扩容机制（rehash实现，也就是resize方法）

将Map中的内容进行一次rehash之后放入一个更大的容量的数组，resize方法在Map的key数量达到threshold的时候自动调用。

如果当前的Map容量已经达到MAXIMUM_CAPACITY(HashMap的最大容量，JDK7中是2^30)时，将不会进行扩容操作，但是threshold会被设置为Integer.MAX_VALUE以防止继续调用resize方法

具体实现如下：

void resize(int newCapacity) {
    Entry[] oldTable = table;
    int oldCapacity = oldTable.length;
    if (oldCapacity == MAXIMUM_CAPACITY) {
        threshold = Integer.MAX_VALUE;
        return;
    }

    Entry[] newTable = new Entry[newCapacity];
    transfer(newTable, initHashSeedAsNeeded(newCapacity));
    table = newTable;
    threshold = (int)Math.min(newCapacity * loadFactor, MAXIMUM_CAPACITY + 1);
}

这里主要关注transfer方法，用于把旧数组拷贝到新数组：

void transfer(Entry[] newTable, boolean rehash) {
    int newCapacity = newTable.length;
    for (Entry<K,V> e : table) {
        while(null != e) {
            Entry<K,V> next = e.next;
            if (rehash) {
                e.hash = null == e.key ? 0 : hash(e.key);
            }
            int i = indexFor(e.hash, newCapacity);
            e.next = newTable[i];
            newTable[i] = e;
            e = next;
        }
    }
}

遍历数组，将数组上的元素逐个拷贝到新数组的新元素上，拷贝之后每个Entry的数据会颠倒（也就是链头变成链尾）

并发同时访问HashMap

由于HashMap不是线程安全的，在多线程的场景中使用需要通过同步锁对其访问，或者通过Collections.synchronizedMap(new HashMap(...))对HashMap进行包装之后使用；
Java中也提供了专门用于多线程并发使用的HashMap,那就是java.util.ConcurrentHashMap,也能避免并发操作带来的问题

Java8之HashMap新变化

数据结构变化

Java8之后，HashMap内部的实现以及数据结构发生了一定的变化，数据存储变为：数组+链表+红黑树（多了红黑树），当链表的长度大于8的时候，改为红黑树。

其中链表的结构保持一致，只是类名从Entry改为Node,其中红黑树的内部实现如下：

/**
 * Entry for Tree bins. Extends LinkedHashMap.Entry (which in turn
 * extends Node) so can be used as extension of either regular or
 * linked node.
 */
static final class TreeNode<K,V> extends LinkedHashMap.Entry<K,V> {
    TreeNode<K,V> parent;  // red-black tree links
    TreeNode<K,V> left;
    TreeNode<K,V> right;
    TreeNode<K,V> prev;    // needed to unlink next upon deletion
    boolean red;
    TreeNode(int hash, K key, V val, Node<K,V> next) {
        super(hash, key, val, next);
    }

    /**
     * Returns root of tree containing this node.
     */
    final TreeNode<K,V> root() {
        for (TreeNode<K,V> r = this, p;;) {
            if ((p = r.parent) == null)
                return r;
            r = p;
        }
    }

    /**
     * Ensures that the given root is the first node of its bin.

练习题:
1. 根据这段关于HashMap的文字，Java8之后链表长度大于多少时会改为红黑树？
2. 请从这段关于HashMap的文字的末尾处接着续写下去。

所给记录:
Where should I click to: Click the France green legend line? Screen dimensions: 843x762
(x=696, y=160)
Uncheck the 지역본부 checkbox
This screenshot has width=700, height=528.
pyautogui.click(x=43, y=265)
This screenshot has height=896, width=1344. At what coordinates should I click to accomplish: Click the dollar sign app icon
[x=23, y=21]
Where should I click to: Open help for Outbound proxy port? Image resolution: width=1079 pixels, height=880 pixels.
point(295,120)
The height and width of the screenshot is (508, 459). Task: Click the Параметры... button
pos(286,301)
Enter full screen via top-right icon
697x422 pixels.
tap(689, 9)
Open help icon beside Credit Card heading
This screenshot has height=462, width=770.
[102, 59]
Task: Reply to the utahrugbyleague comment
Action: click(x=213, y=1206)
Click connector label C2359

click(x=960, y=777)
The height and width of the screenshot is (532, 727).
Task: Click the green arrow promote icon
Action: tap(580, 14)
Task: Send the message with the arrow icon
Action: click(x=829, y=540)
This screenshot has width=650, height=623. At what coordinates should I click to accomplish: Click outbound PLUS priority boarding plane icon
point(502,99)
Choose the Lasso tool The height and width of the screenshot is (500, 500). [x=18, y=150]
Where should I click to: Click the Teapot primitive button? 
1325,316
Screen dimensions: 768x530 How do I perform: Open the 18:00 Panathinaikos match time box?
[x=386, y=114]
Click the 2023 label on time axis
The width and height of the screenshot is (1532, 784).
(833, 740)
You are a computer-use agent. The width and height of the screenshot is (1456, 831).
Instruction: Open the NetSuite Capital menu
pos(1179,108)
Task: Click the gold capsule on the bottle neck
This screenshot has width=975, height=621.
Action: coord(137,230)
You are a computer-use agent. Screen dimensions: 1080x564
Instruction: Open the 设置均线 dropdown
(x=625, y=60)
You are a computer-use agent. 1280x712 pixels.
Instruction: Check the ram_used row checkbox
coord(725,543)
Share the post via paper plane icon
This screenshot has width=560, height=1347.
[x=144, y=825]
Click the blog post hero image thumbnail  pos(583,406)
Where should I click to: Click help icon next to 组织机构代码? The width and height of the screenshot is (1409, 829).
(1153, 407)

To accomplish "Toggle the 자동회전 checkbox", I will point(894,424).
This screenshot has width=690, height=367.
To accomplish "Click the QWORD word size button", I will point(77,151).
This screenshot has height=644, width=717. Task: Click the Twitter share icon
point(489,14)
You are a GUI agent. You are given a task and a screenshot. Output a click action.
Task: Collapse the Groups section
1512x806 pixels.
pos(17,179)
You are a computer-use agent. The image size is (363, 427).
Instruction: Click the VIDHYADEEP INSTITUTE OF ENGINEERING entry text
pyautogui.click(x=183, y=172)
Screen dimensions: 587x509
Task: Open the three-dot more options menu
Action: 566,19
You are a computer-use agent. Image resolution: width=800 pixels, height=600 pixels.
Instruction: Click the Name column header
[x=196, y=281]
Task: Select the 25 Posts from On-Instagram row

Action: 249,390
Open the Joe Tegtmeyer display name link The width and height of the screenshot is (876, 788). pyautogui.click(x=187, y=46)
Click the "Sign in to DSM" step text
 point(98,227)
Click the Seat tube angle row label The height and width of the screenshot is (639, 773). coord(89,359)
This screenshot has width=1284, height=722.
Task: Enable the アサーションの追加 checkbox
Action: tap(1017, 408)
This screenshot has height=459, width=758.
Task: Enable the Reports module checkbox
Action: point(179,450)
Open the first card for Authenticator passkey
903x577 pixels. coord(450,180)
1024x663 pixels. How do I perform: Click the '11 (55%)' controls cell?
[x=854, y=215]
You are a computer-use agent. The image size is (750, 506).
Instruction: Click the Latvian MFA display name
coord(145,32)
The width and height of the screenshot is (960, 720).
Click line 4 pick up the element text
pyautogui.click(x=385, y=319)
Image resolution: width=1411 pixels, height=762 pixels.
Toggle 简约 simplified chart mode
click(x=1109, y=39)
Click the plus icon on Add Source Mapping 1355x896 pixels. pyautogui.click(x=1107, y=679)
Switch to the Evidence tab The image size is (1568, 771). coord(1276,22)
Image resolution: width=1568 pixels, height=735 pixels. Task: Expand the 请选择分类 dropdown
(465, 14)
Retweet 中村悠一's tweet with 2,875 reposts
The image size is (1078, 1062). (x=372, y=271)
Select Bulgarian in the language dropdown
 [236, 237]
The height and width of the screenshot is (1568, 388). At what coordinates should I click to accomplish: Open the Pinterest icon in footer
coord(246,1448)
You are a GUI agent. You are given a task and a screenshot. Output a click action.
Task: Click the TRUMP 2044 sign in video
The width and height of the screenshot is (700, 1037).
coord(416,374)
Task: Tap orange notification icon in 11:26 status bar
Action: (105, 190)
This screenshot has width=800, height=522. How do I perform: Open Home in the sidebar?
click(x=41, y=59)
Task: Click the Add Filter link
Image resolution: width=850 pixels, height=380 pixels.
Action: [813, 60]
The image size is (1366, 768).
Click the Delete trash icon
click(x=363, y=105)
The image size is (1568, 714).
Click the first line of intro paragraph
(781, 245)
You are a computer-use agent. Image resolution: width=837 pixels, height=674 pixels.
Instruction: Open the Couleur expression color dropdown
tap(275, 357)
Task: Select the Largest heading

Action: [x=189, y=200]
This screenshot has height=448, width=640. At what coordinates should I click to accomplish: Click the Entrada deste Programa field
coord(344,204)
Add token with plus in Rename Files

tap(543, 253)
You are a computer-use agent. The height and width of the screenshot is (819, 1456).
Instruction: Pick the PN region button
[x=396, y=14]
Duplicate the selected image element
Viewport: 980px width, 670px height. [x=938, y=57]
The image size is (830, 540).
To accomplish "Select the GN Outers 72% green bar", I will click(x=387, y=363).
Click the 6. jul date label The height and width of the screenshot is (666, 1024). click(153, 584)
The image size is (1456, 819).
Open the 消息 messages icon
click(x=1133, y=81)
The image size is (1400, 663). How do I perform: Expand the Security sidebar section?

各题答案:
1. 链表长度大于8时。

2.
     */
    static <K,V> void moveRootToFront(Node<K,V>[] tab, TreeNode<K,V> root) {
        ...
    }

    /**
     * Finds the node starting at root p with the given hash and key.
     * The kc argument caches comparableClassFor(key) upon first use
     * comparing keys.
     */
    final TreeNode<K,V> find(int h, Object k, Class<?> kc) {
        ...
    }

    /**
     * Calls find for root node.
     */
    final TreeNode<K,V> getTreeNode(int h, Object k) {
        ...
    }

    /**
     * Tie-breaking utility for ordering insertions when equal
     * hashCodes and non-comparable. We don't require a total
     * order, just a consistent insertion rule to maintain
     * equivalence across rebalancings. Tie-breaking further than
     * necessary simplifies testing a bit.
     */
    static int tieBreakOrder(Object a, Object b) {
        ...
    }

    /**
     * Forms tree of the nodes linked from this node.
     * @return root of tree
     */
    final void treeify(Node<K,V>[] tab) {
        ...
    }

    /**
     * Returns a list of non-TreeNodes replacing those linked from
     * this node.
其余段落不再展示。